Before I leave my house every morning, I suit up.
I suit up in armor that has been forged from years of life experiences as a black man, in and out of the US, bearing the wear and tear of uncertainty, wariness, paranoia, deep disappointment, fierce pride, joy, grit, rigor, battle scars, and the cool demeanor that comes with the confidence that was born and also bred in me.
I have used that armor to deflect the “you can be a bit intimidating” BS at the corporate altar. That armor has shielded me from absorbing the “we love you, but you’re not quite the right fit for our culture” crap during the dating dance for gigs and roles. That armor has come in quite handy as a deep reserve of “whoo-sah” and goodwill that is tapped to counter that look of surprise when it is discovered I have three hardcore degrees. That armor gives me super-hero strength as I hustle to be the best father and husband to the most amazing women God has blessed me with.

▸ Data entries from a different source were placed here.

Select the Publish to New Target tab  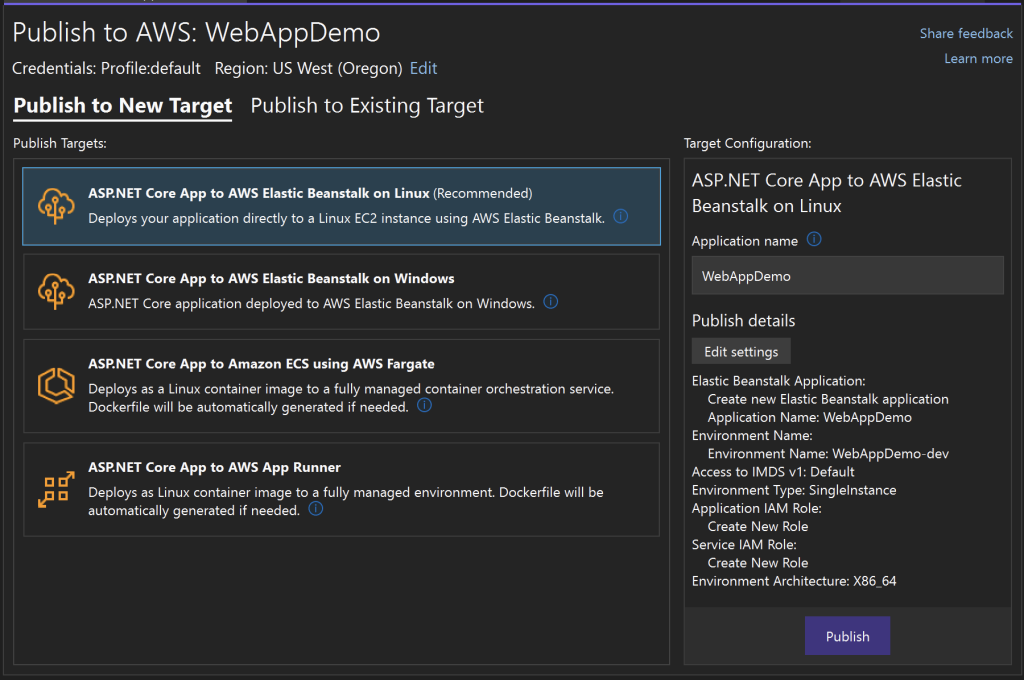[122, 105]

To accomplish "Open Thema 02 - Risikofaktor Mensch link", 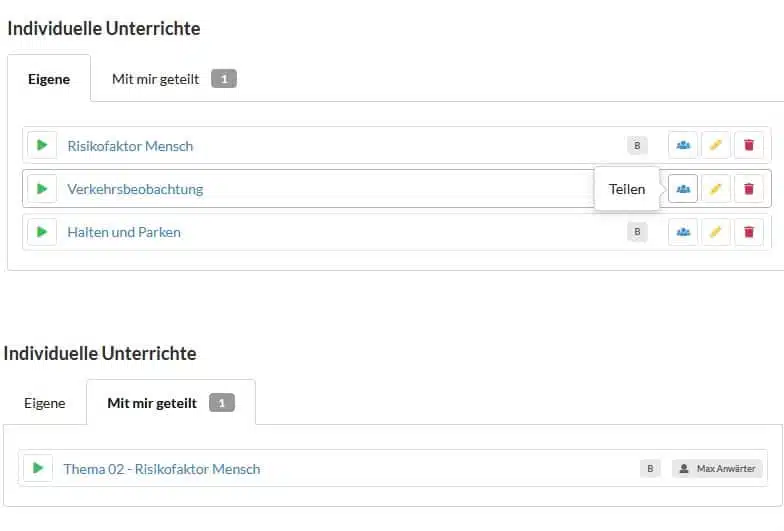I will pyautogui.click(x=161, y=469).
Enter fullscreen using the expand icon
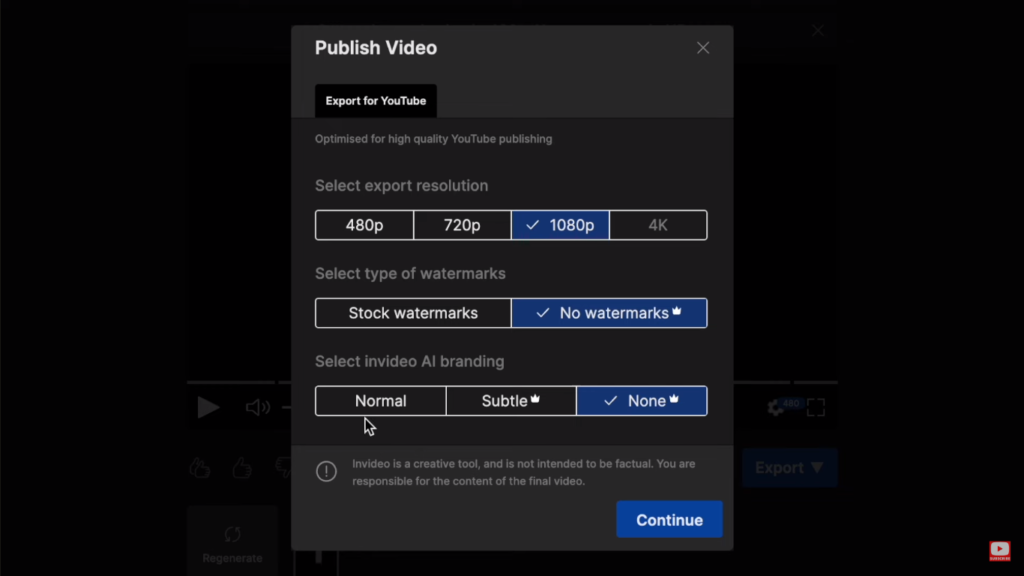The image size is (1024, 576). [816, 407]
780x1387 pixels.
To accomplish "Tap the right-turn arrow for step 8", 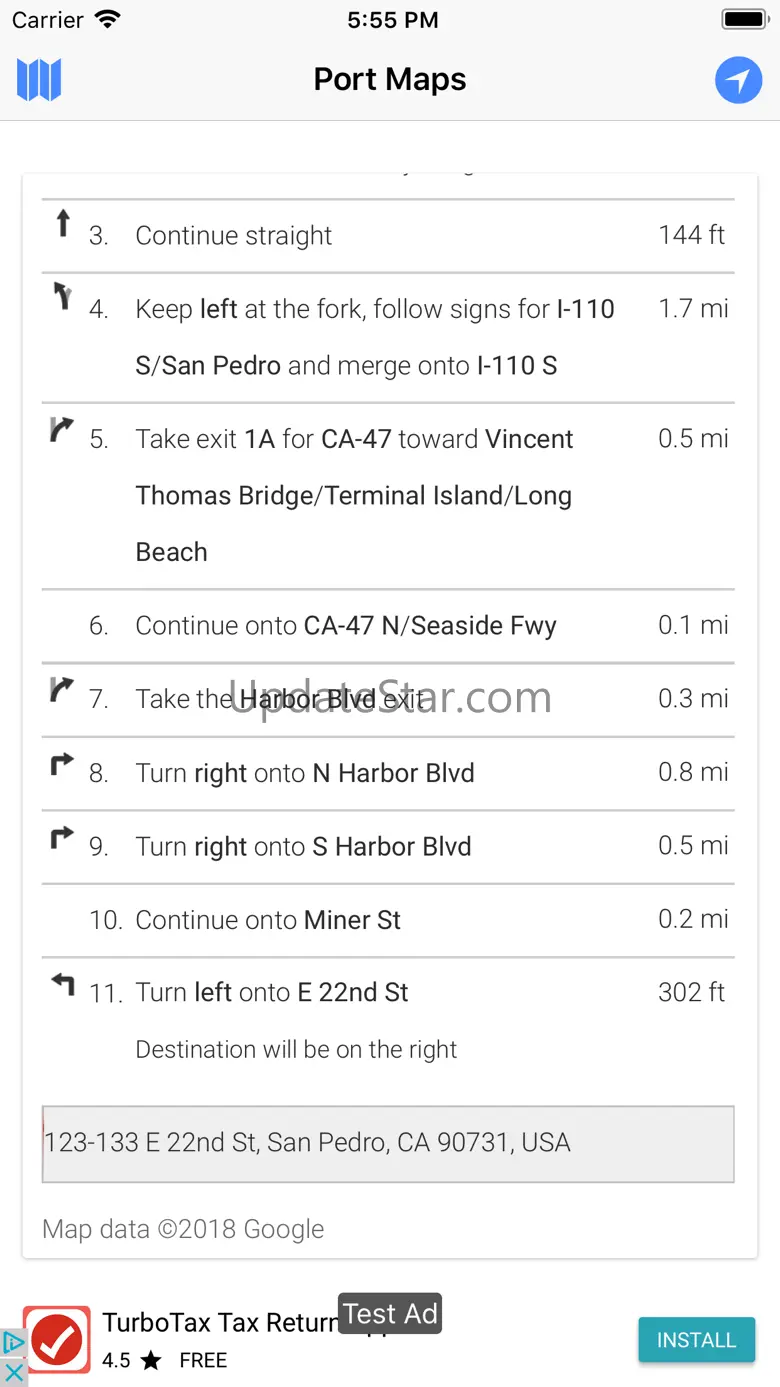I will [x=62, y=765].
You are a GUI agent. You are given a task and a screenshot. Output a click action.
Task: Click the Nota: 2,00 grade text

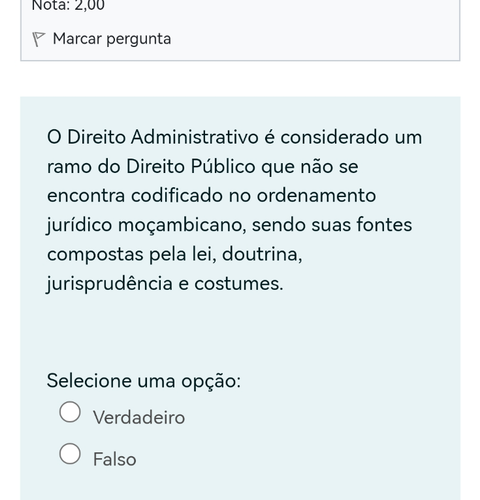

However. That armor can’t stop a bullet.
And that has me, and every single black man and woman out there today on edge. Scared. Angry. In mourning. Hurt. Confused. Worried. Distraught. Resolute. Empowered. Fired up. You watch those videos of Walter, Philando, Alton, Tamir and others getting hit, and folks…stuff is real. This stuff is real, and there is a palpable, emotional and visceral reaction from the community that cannot be brushed aside, or ignored into silence, or worse…wished into blissful oblivion.
Silence is not a freaking option.
I mourn those five police officers that lost their lives in Dallas. Those innocent and brave men paid a dear price that was not theirs or any of their brethren to pay. And the sad part is that…they had on their armor too.
Still did not stop the bullets.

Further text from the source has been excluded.